Polish soldier, member of the Armia Krajowa

Emilia Malessa, née Izdebska (noms de guerre: Marcysia, Miłasza, Maniuta; 26 February 1909 in Rostov – 5 June 1949), was a Polish soldier,
member of the Home Army with the rank of Captain, participant in the Warsaw Uprising, member of the underground anti-communist organization Freedom and Independence (WiN), and a "cavalier" of the Order of Virtuti Militari.

==Early life==
Malessa was born in the Russian Empire to Władysław and Maria (Krukowska) Izdebski. After moving back to Poland, she finished a trade school in Łuck in 1924. She worked in the Main Statistical Office in Warsaw and afterward moved to Gdynia. In 1935, she married Wojciech Malessa, but divorced him two years later.

==World War II==
After the German invasion of Poland, she volunteered for the Women's Volunteer Services and took part in the September campaign. She was a driver and organizer of logistical supplies and field hospitals for the Polish 19th Infantry Division.

In mid-October, she joined the underground organizations Service for Poland's Victory (SZP) and Union of Armed Struggle (ZWZ), and later of the Polish Home Army (AK). Until the end of the German occupation, she was the chief of the communication cell "Zagroda" attached to the Main Headquarters of the AK. Sometime in 1943, she was married again to Jan Piwnik ("Ponury"), one of the Cichociemni and a famous anti-Nazi partisan commander.

Malessa took part in the Warsaw Uprising and afterward escaped from a transport that was taking the defeated insurrectionists to labor camps in Germany. She made her way to Kraków where she took part in the operation, run by Elżbieta Zawacka, pseudonym '"Zo", that brought the courier Jan Nowak-Jeziorański from Great Britain to Poland.
==Anti-Communist activities==
After the Home Army was disbanded in January 1945, Malessa joined the anti-communist resistance organization NIE. After NIE ceased in May 1945, she was a member of the leadership committee of another anti-communist movement, Freedom and Independence (WiN). In late 1945, she expressed the desire to leave the organization. While she was in the process of being officially discharged, she was arrested by the Communist secret police (UB) who had managed to penetrate the organization's ranks.

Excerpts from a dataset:

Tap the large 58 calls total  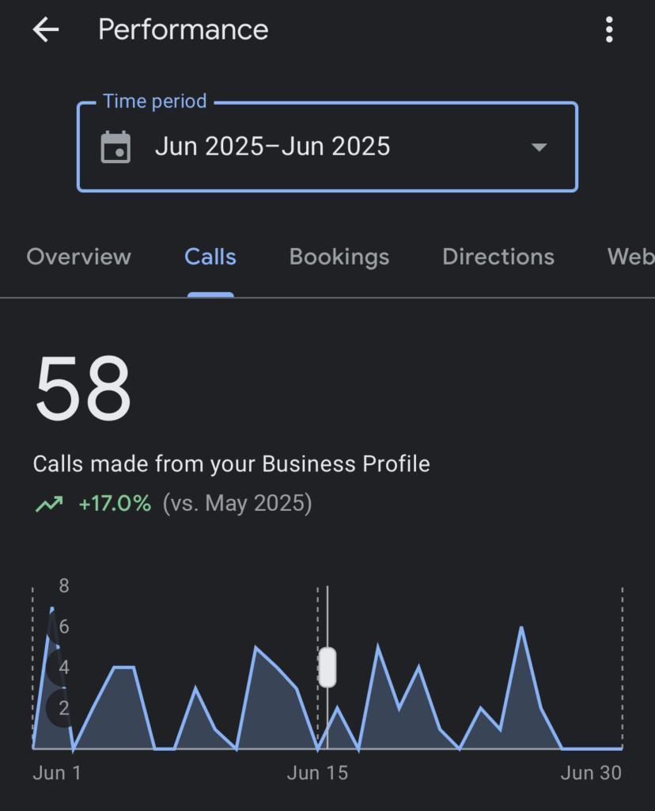pos(82,386)
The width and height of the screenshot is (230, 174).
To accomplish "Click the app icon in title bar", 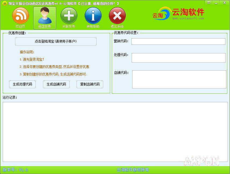I will [x=4, y=3].
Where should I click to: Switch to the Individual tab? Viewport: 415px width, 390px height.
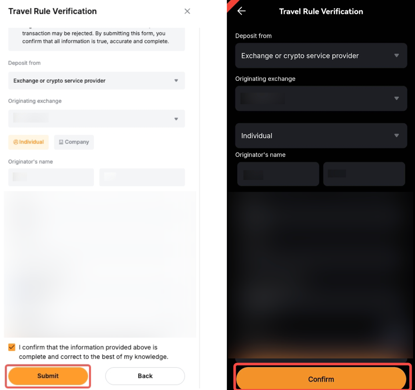(28, 142)
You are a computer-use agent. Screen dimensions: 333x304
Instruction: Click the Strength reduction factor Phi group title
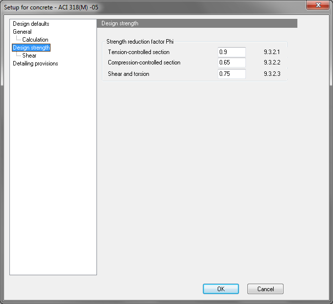(x=140, y=42)
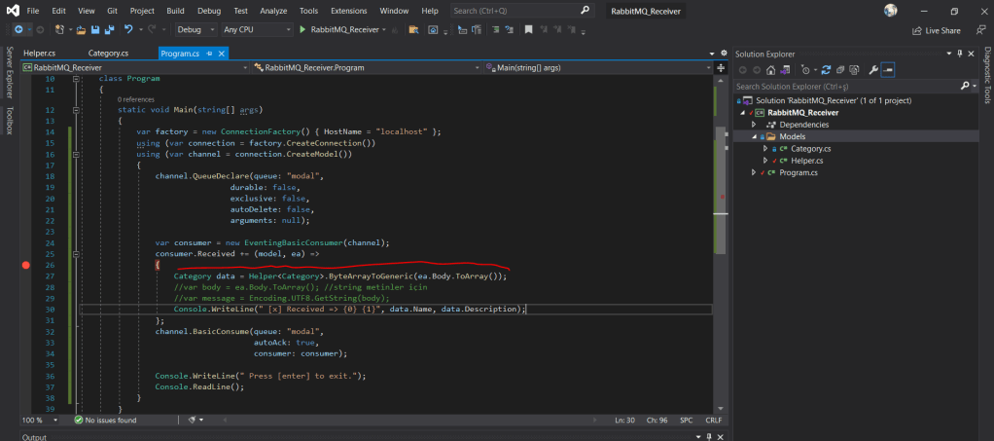Toggle pin on Program.cs tab
The height and width of the screenshot is (441, 994).
tap(210, 53)
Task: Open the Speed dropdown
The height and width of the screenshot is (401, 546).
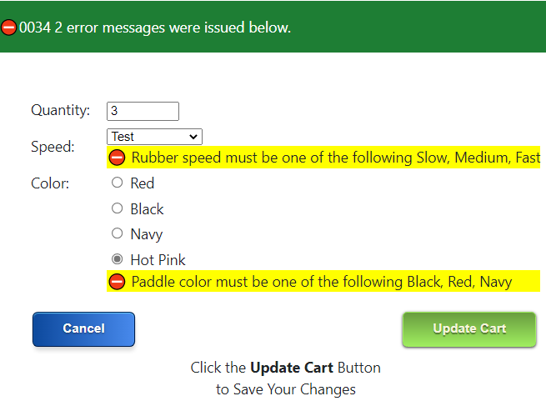Action: (x=154, y=137)
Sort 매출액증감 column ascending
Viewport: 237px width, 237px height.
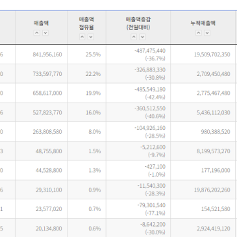(134, 37)

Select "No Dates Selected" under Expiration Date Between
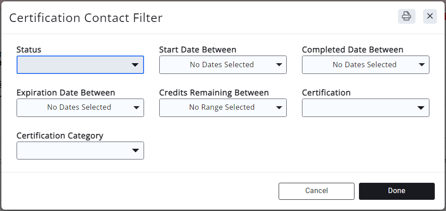pyautogui.click(x=79, y=108)
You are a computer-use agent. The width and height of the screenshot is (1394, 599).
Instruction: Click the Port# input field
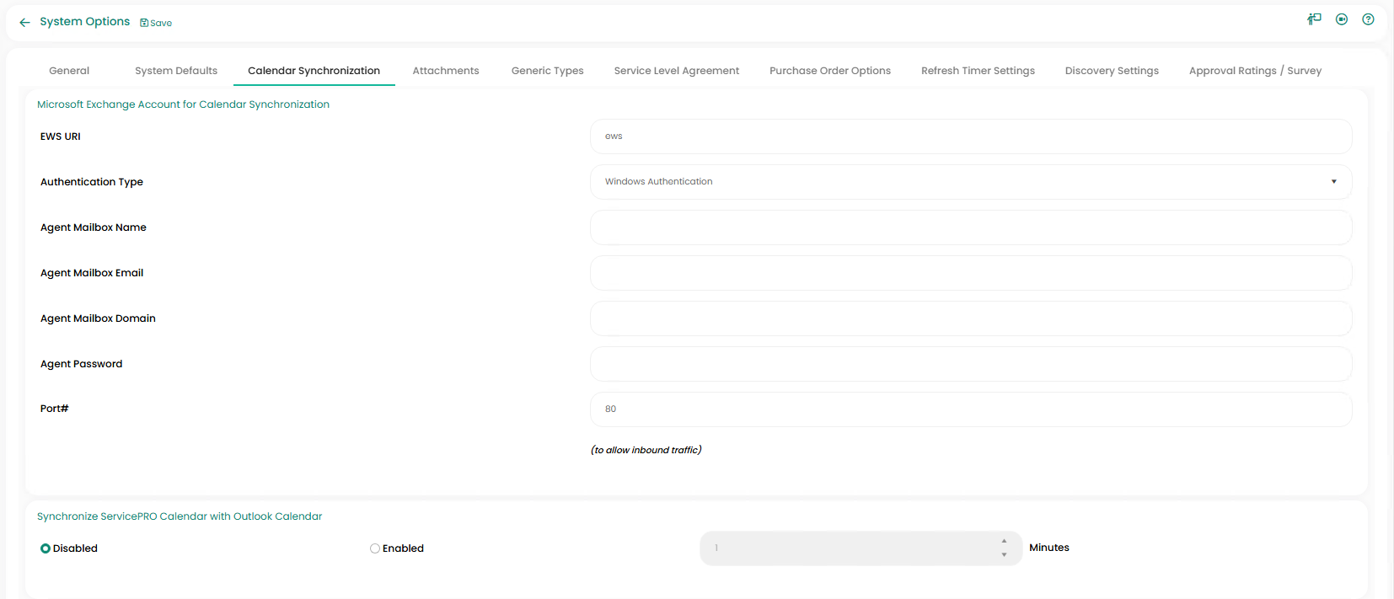pos(971,409)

### Tasks to carry out
• a. According to the Emilia Malessa biography, what was the name of the communication cell she led until the end of the German occupation?
• b. Proceed with the Emilia Malessa biography from the point where it ends.

### Responses per task
• a. "Zagroda"

• b.
During the interrogations that followed her arrest, she trusted the "officer's word of honor" given by the UB chief Józef Różański that if she revealed the command and structure of Freedom and Independence, none of the persons she mentioned would be arrested, and further persecution directed at former AK soldiers stopped. With the permission of her commanders, Col. Jan Rzepecki and Col. Antoni Sanojcy who also took Różański's promise in good faith, she gave the UB a list of names of members and commanders of the organization. They were quickly arrested and Malessa, who was still in prison, began a hunger strike as a protest against the breaking of the promises. On 14 February 1947, she was sentenced to two years incarcerations. A few days later, she was "pardoned" by the President of communist Poland, Bolesław Bierut and released. She continued her hunger strike in front of the walls of the Mokotów Prison where those she had named were imprisoned.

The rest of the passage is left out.